Haven't seen any anomalies yet, but I imagine it's on the way here, too.


----------



## edbern (Sep 13, 2006)

CraigK said:


> That's too bad. I love being able to watch it and Colbert at 8:00/8:30.
> 
> Haven't seen any anomalies yet, but I imagine it's on the way here, too.


Same thing here north of San Francisco on ch 745. But I do see it is ALSO listed at 10 pm (better than 11!). Anyone know if that works?

Regardless, the guide data for Tivo should be updated at least.

Finally -- this raises a question. If Season Pass manager sees both an 8 pm and a 10 pm version of the same show every day, is there any way to "force" it to do the 10 pm version? I can't seem to make it do that. So it keeps recording the aforementioned lame standup guy.


----------



## naparish (Dec 4, 2003)

As of last night, both of my TiVos changed lineups, so the TiVo listings at least match the West Coast feed they Comcast has been showing for the past few days. Does anybody know why they switched feeds? They apparently mde the change in other locations, so it doesn't _seem_ to be an attempt to make the HD and non-HD lineups match.
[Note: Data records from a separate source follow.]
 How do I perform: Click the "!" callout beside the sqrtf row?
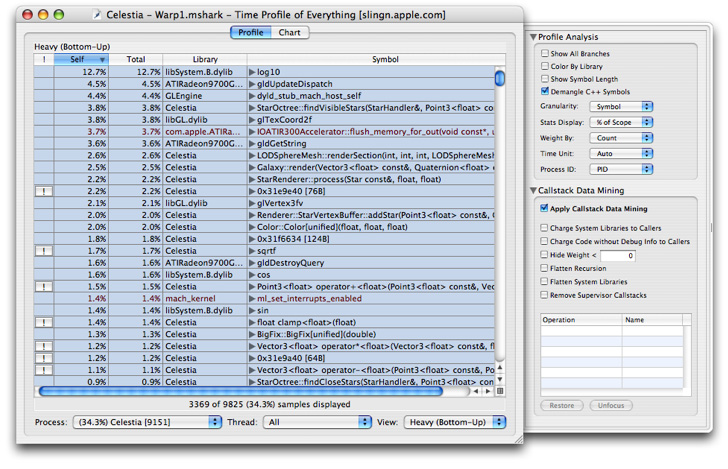[x=46, y=251]
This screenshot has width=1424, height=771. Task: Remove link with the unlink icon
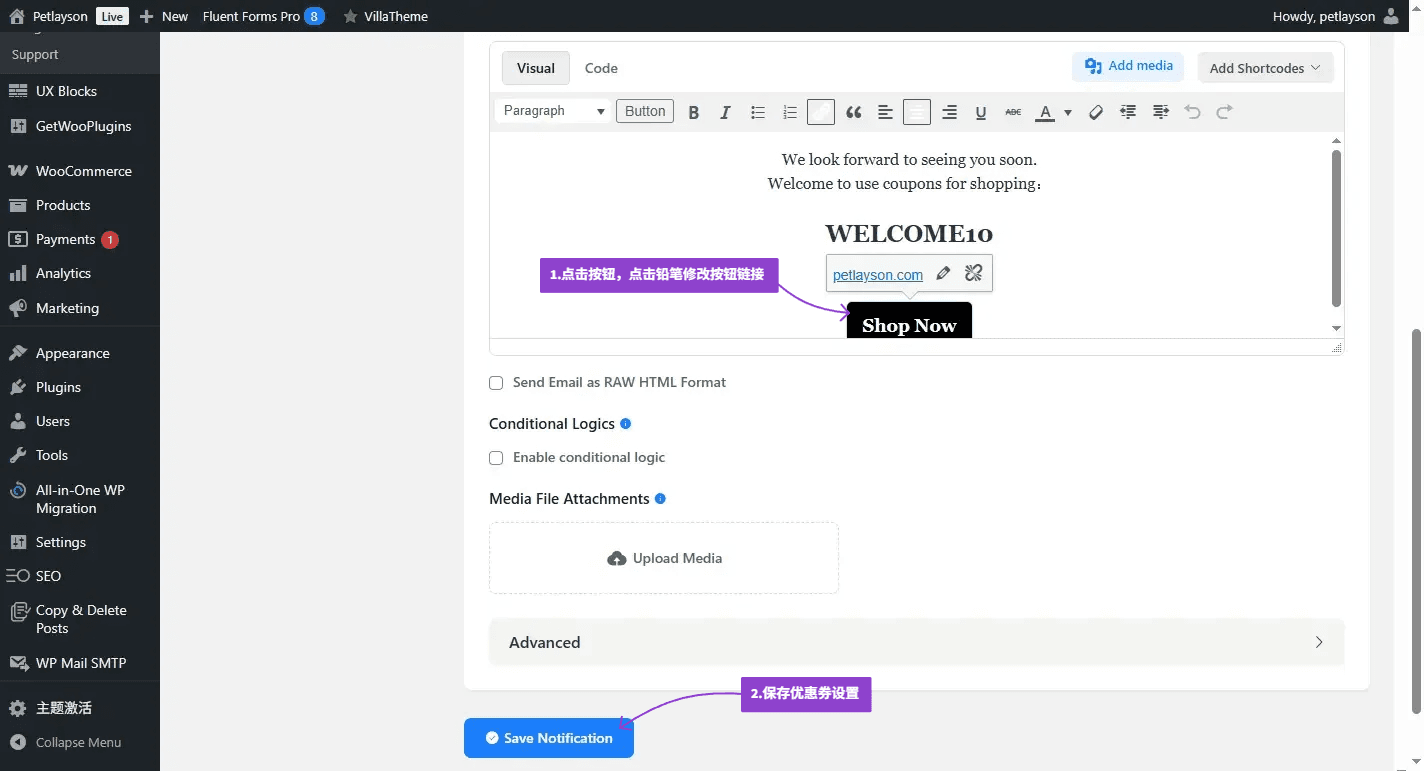coord(973,273)
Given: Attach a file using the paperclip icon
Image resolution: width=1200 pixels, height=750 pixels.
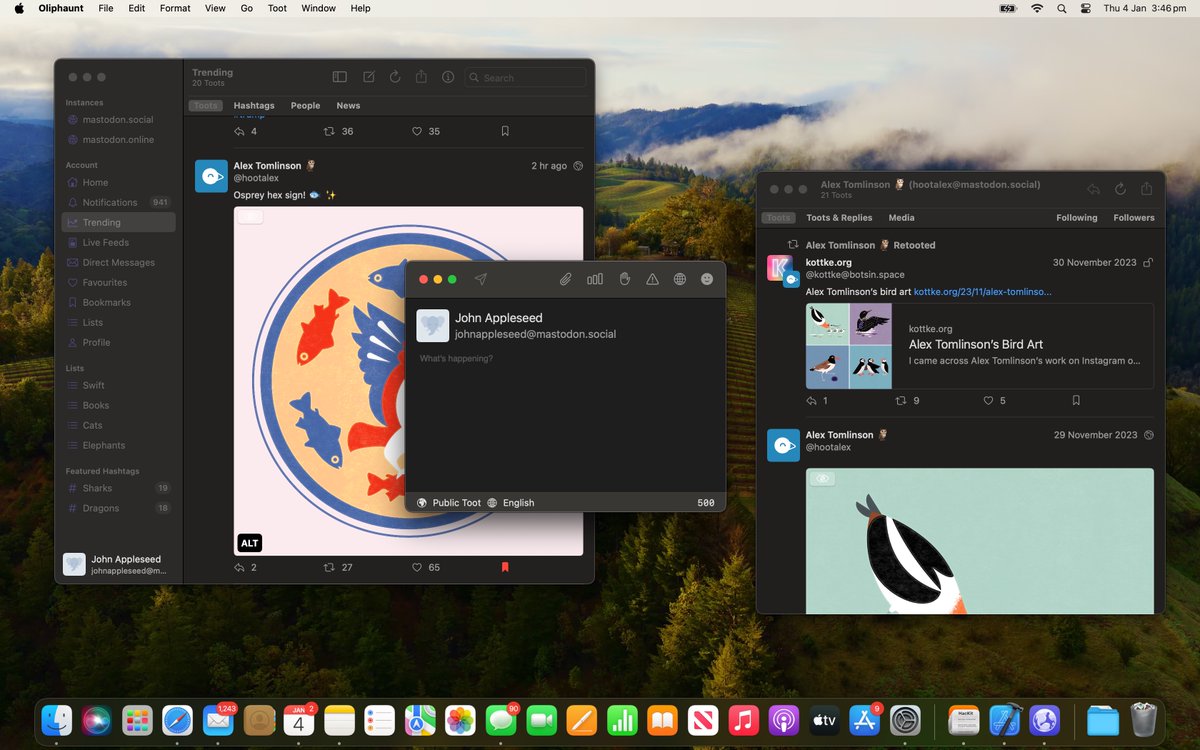Looking at the screenshot, I should pos(565,279).
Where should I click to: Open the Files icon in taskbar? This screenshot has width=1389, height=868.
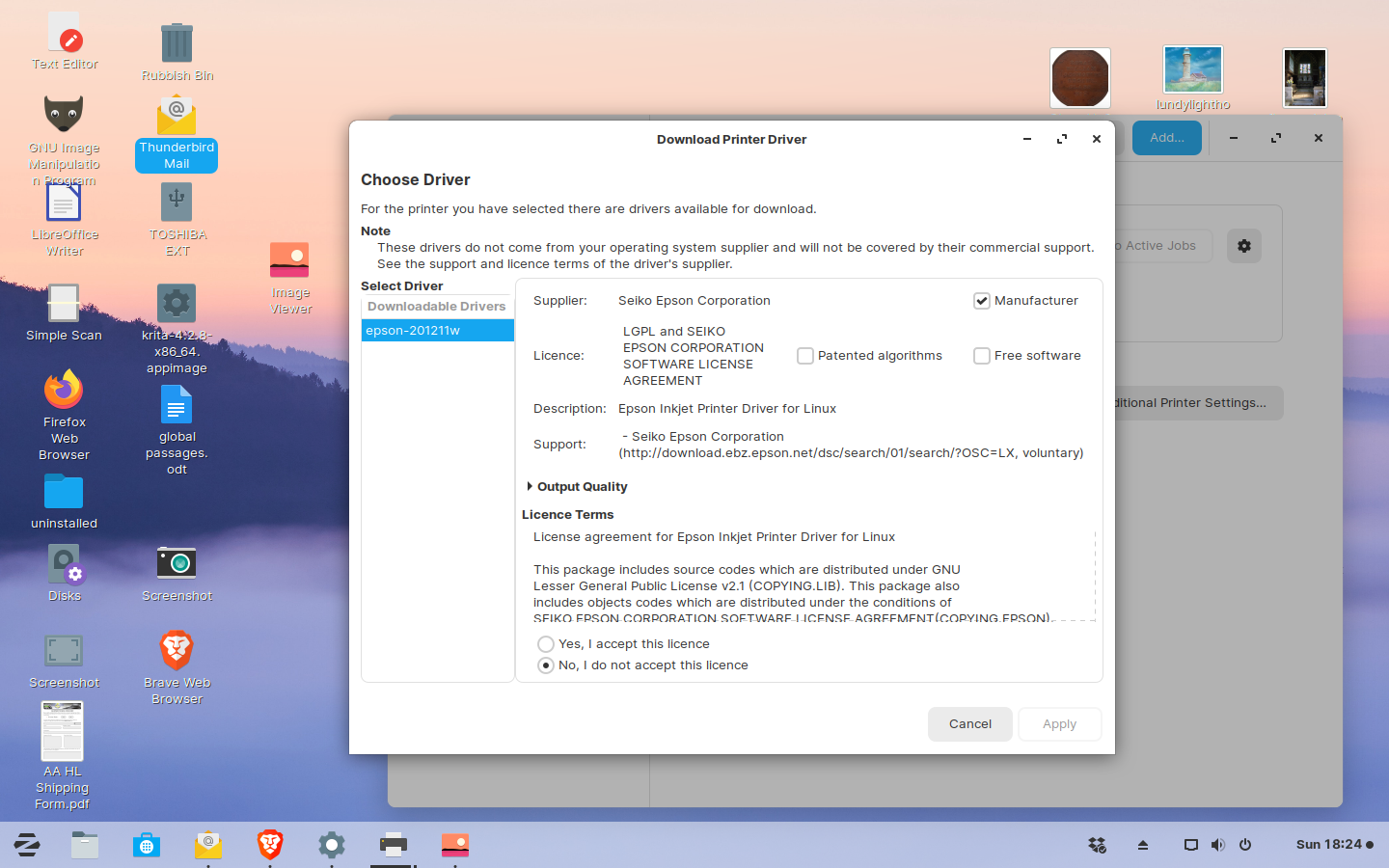pos(85,845)
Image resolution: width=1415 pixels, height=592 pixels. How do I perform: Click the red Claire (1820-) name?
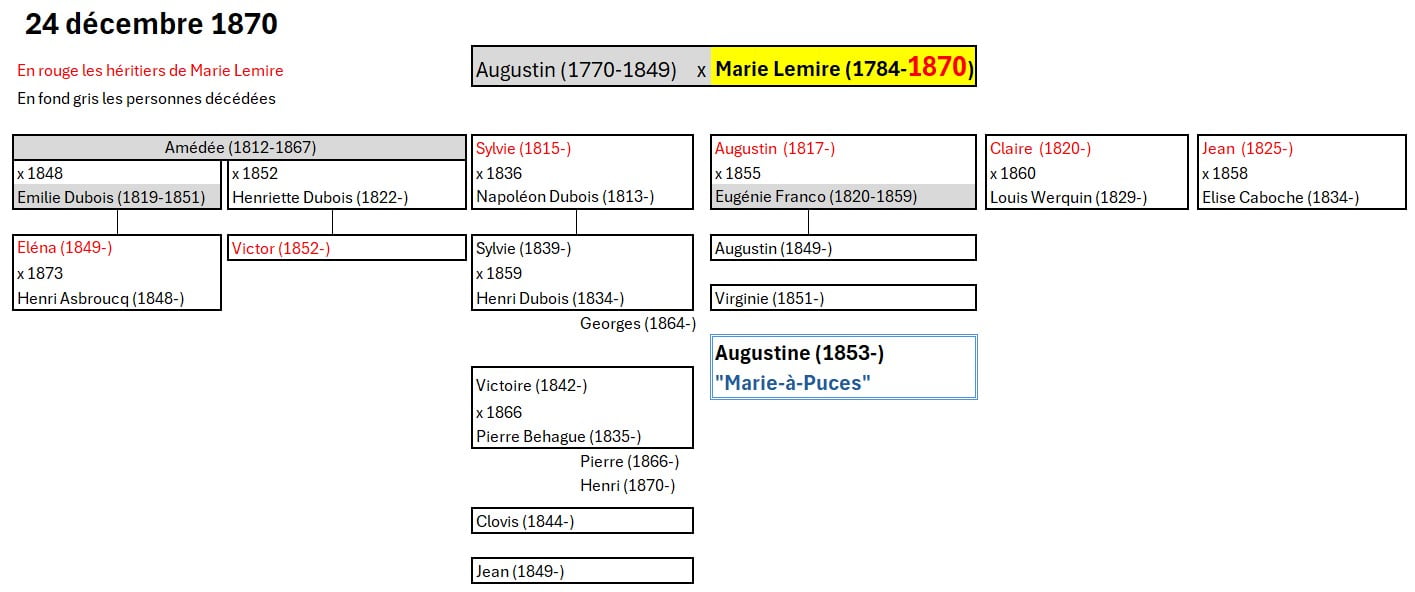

On another note, in answer to the question about recording only the one "live" broadcast of The Daily Show and the Colbert Report and not the innumerable repeats, I tried lots of methods (only recording first run, etc.), but nothing worked until I simply set up two manual recordings that repeat M-F, and then deleting the Friday recordings. Oh, and I have to add a minute before and after, since the timing doesn't match.

-- Neal


----------



## shorties (Mar 2, 2010)

The first week Cox in Santa Barbara switched all their HD channels from the 700's to the 1000's the data from Comedy Central seemed to be switching from the west coast lineup to the east coast lineup every other day. It finally stabilized on the east cost lineup since then. But man if they switch to a west coast version of Comedy Central HD, I'm quitting cable, (Not moving to satellite, just cutting the cord altogether, ill move to internet based sources from now on) honestly being able to watch the daily show at 8pm is the only thing that is keeping me on as a subscriber at this point.


----------



## Jobius (Oct 17, 2000)

naparish said:


> Does anybody know why they switched feeds? They apparently mde the change in other locations, so it doesn't _seem_ to be an attempt to make the HD and non-HD lineups match.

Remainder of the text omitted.